The kind of pass that will be used regularly by TV executives in montages celebrating the beautiful game or those at home simply putting a collection together on YouTube.

The date is August 18, 2014, and Chelsea are starting their bid for the title in tricky fashion: Burnley away. The fixture at Turf Moor has been selected for Sky Sports’ Monday Night Football and it really did become a case of saving the best until last as far as moments of quality from that opening round of games was concerned.

Three months before, Chelsea had gone very close to being crowned champions. Jose Mourinho returned for a second spell as manager and missed out on his third Premier League title by four points.

It was easy to see where the trophy was lost.

It wasn’t in the big games against the contenders — six meetings with the other members of the eventual top four that season (champions Manchester City, Liverpool and Arsenal) saw Chelsea take 16 of the 18 points available.

No, their failing was in matches against lesser opposition, the sides who would sit back, defend deep and hit them on the counter. Losses on the run-in to Aston Villa, Crystal Palace and Sunderland, who would all finish in the bottom half of the table, were particularly costly.

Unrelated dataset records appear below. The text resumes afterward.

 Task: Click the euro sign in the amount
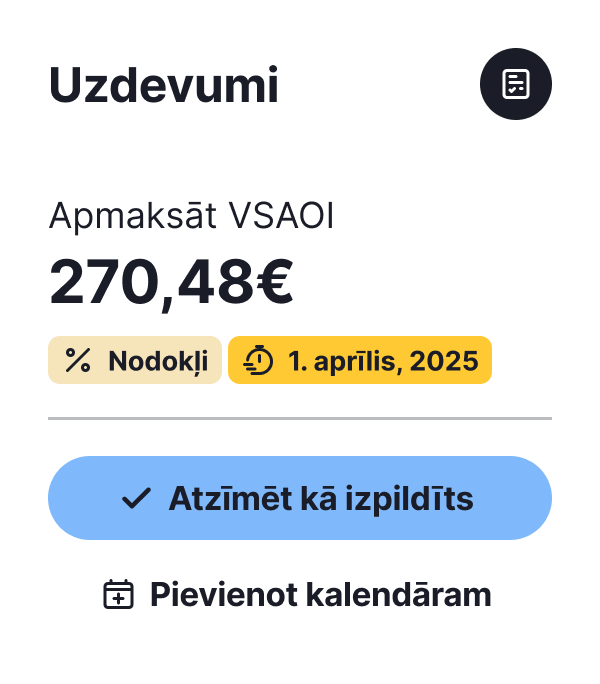[x=270, y=283]
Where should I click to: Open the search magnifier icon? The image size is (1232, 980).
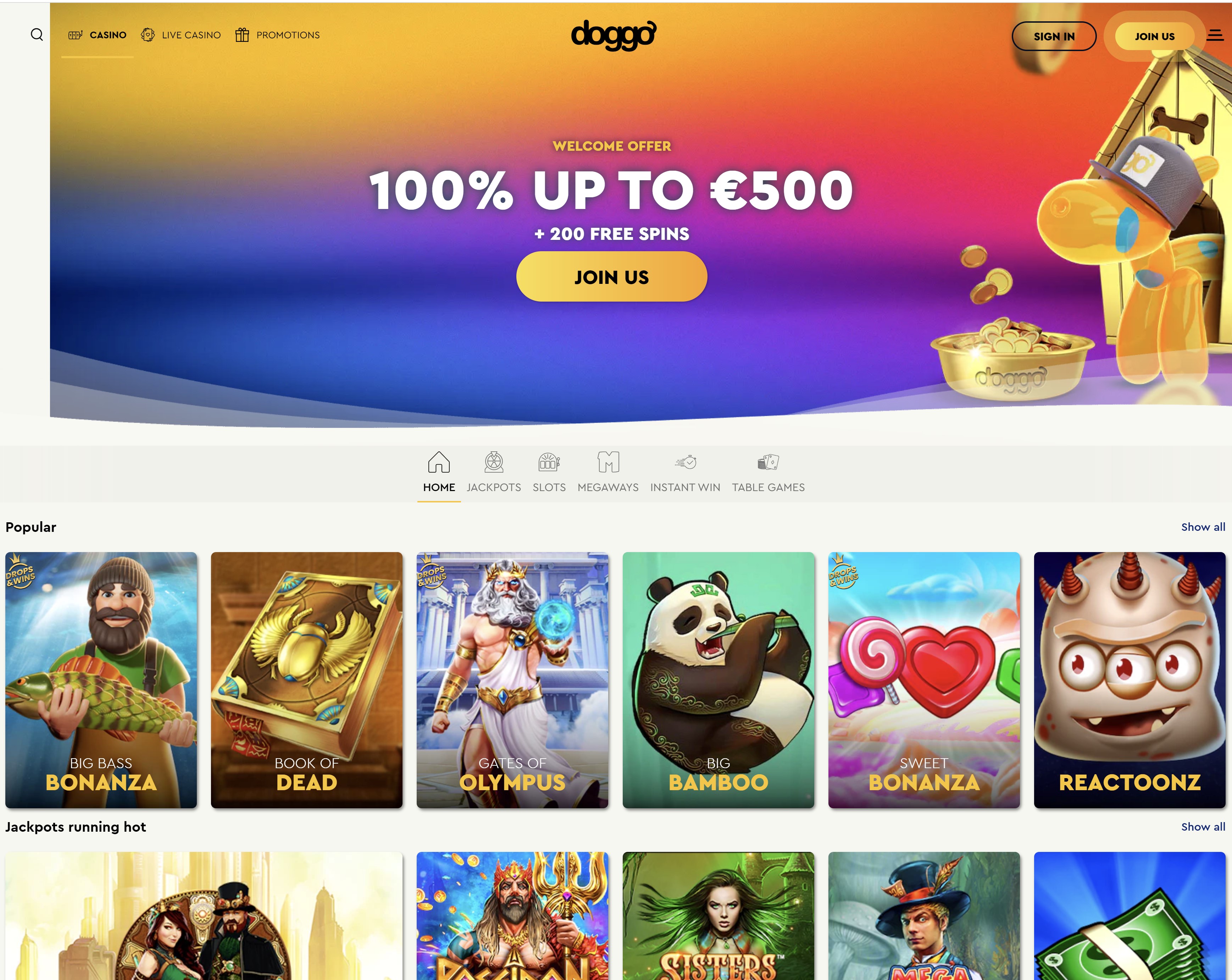37,35
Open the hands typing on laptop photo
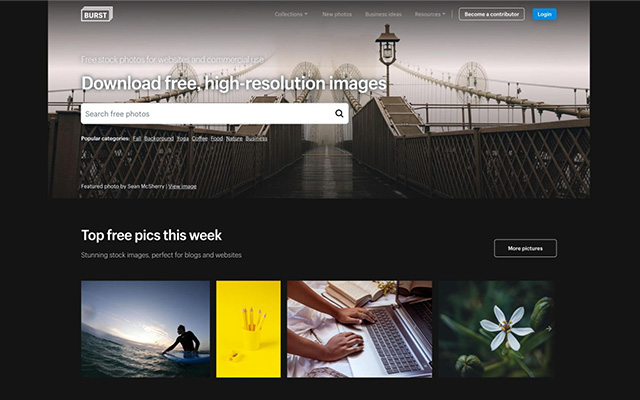 click(359, 329)
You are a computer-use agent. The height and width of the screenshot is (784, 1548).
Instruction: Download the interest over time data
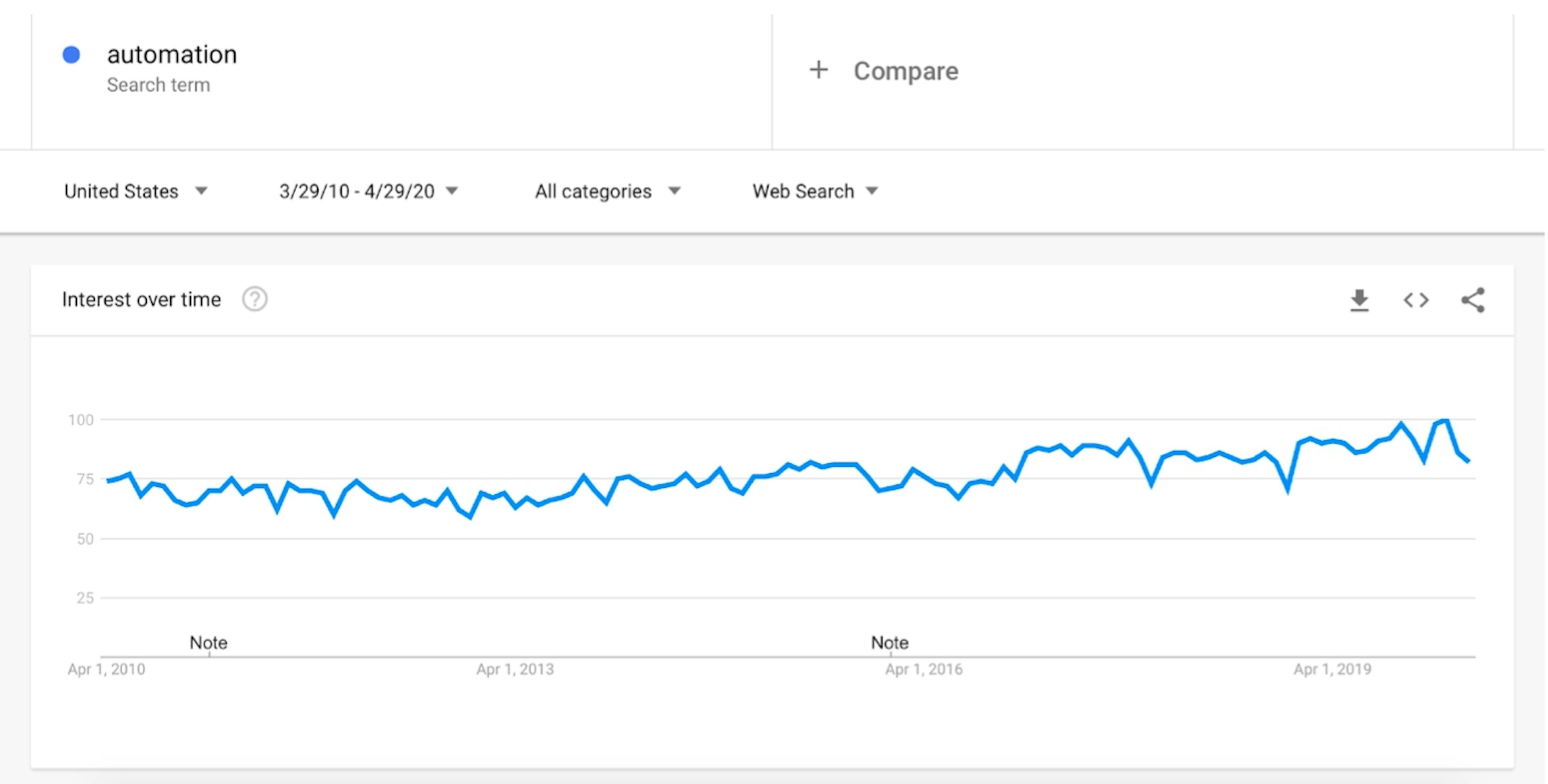click(1359, 300)
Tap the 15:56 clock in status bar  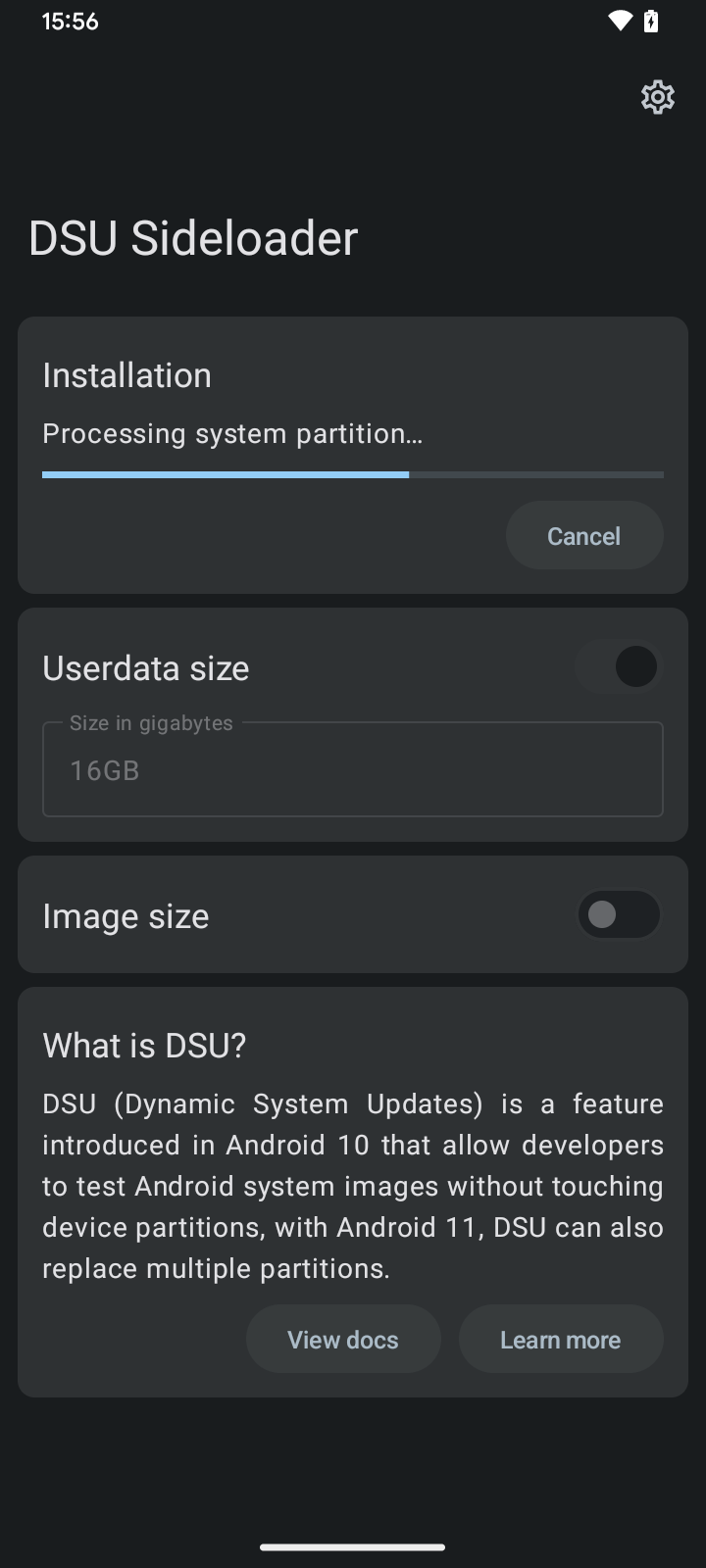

These results highlighted two gaps in a very talented squad: a creative central midfielder to unlock stubborn defences and a top-class centre-forward in his prime to finish the chances off. Cue a combined £62 million being spent on Diego Costa and the aforementioned Fabregas in the summer window.

Costa made an instant impact himself against Sean Dyche’s side, scoring his first goal for the club just three minutes after Scott Arfield had put the home side in front on 14 minutes.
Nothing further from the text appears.